## Task brief
What are the lines, word for word, from the line with "Task: Open the HD Sound Pack item link" up to and including the line with "The height and width of the screenshot is (711, 482)." in the records below? Omit the pictures.

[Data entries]
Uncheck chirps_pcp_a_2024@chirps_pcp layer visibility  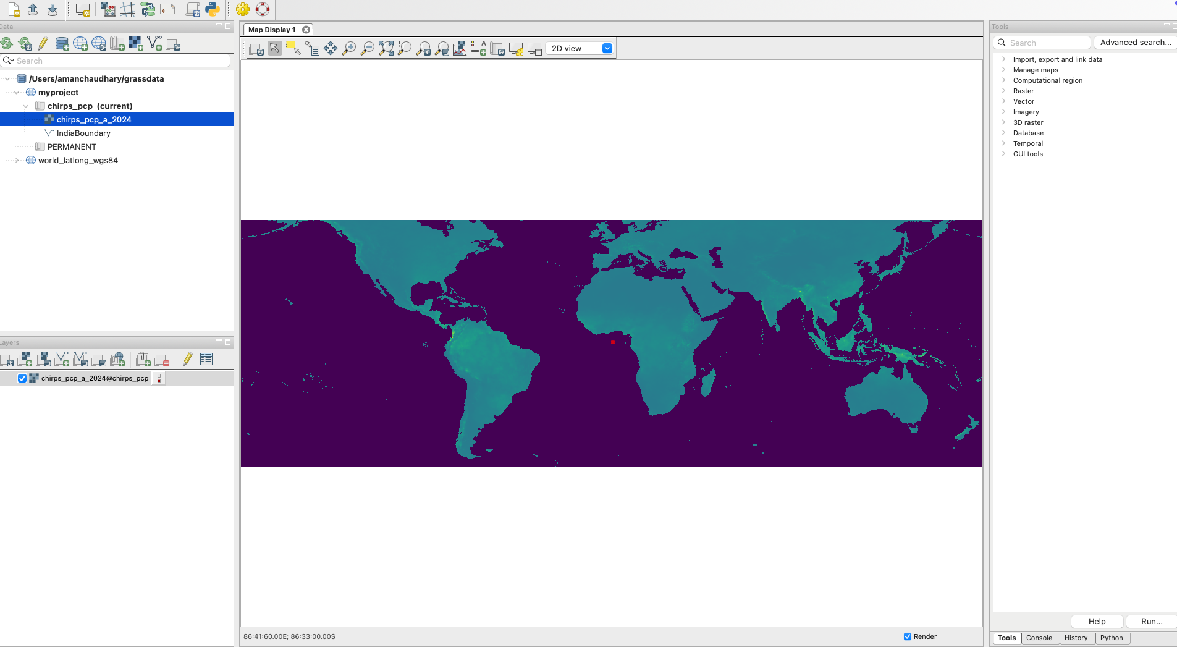click(22, 378)
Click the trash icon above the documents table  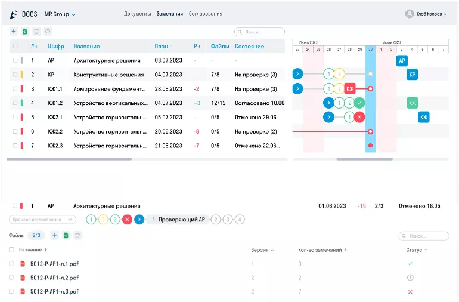point(36,32)
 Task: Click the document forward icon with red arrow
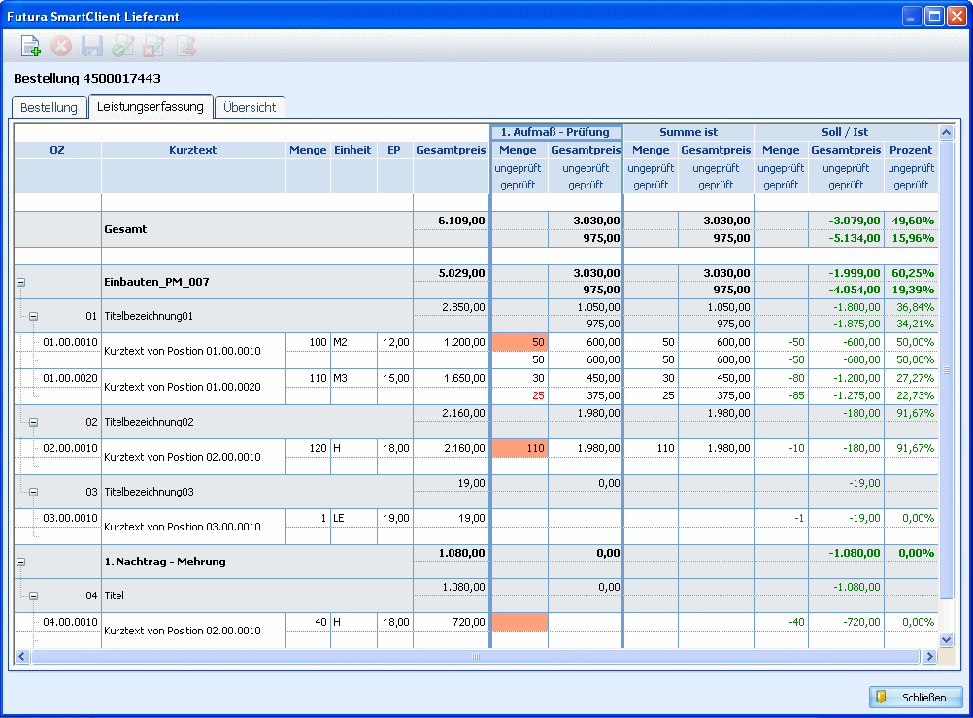coord(185,46)
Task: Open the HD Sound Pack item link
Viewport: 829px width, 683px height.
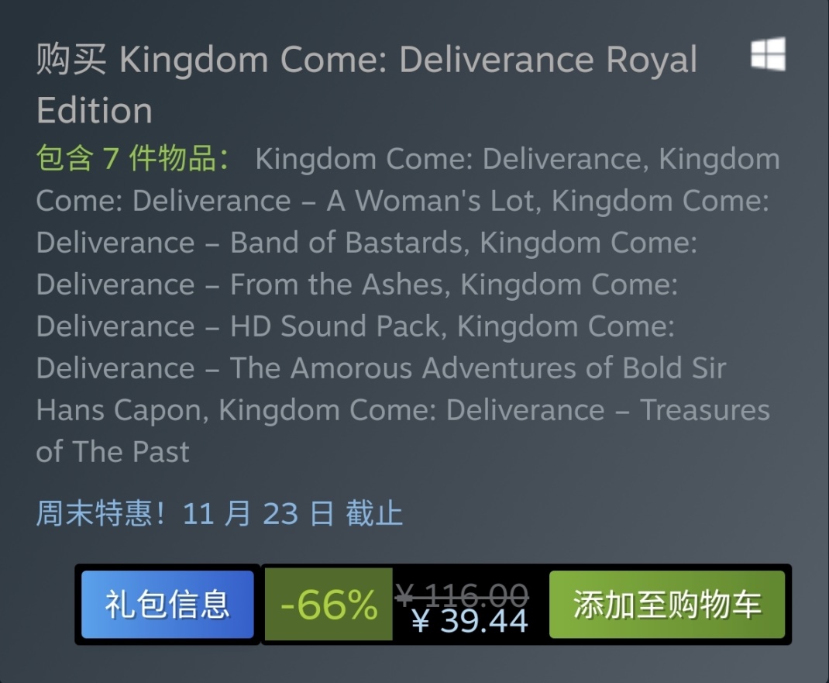Action: pyautogui.click(x=335, y=326)
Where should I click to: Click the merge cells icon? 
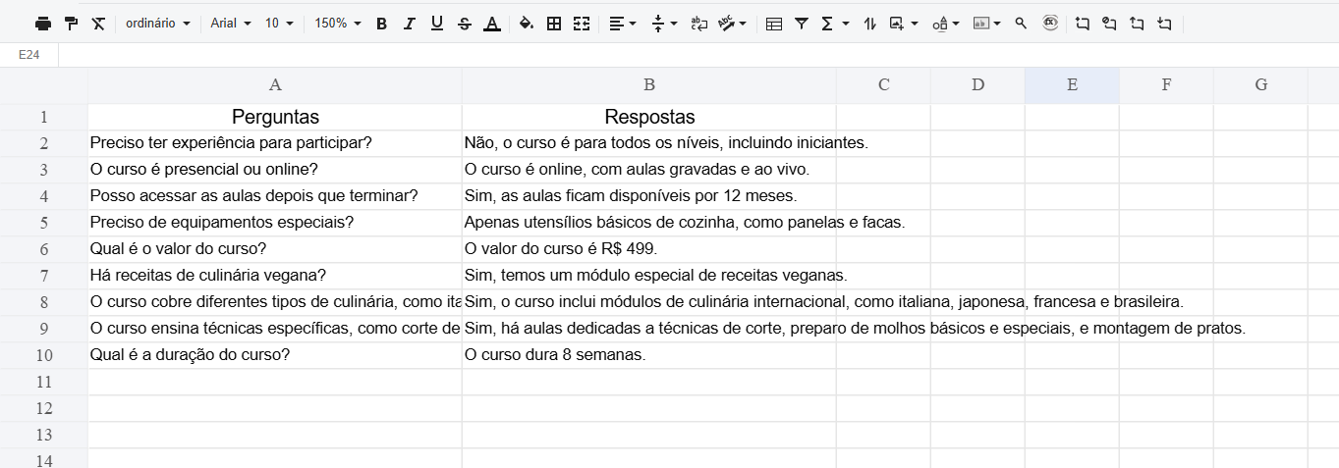click(582, 23)
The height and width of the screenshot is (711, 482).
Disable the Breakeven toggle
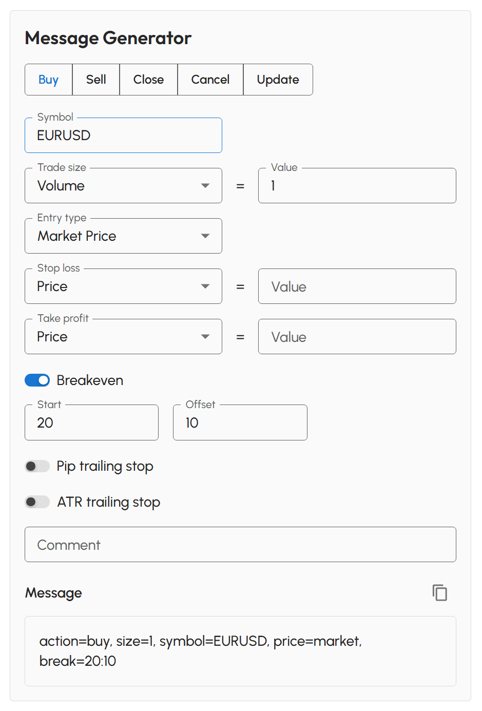click(x=37, y=380)
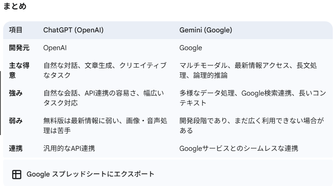Click the OpenAI cell in 開発元 row

[55, 48]
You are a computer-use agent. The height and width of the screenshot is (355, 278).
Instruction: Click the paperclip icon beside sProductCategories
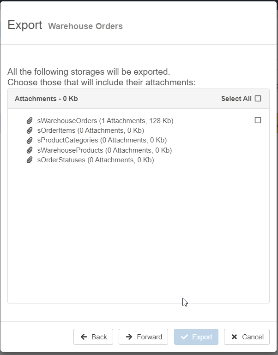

## Response to this task
Task: Open the HD Sound Pack item link
Viewport: 829px width, 683px height.
Action: pyautogui.click(x=335, y=326)
Where should I click to: Click the merge cells icon? 
click(582, 23)
The height and width of the screenshot is (711, 482).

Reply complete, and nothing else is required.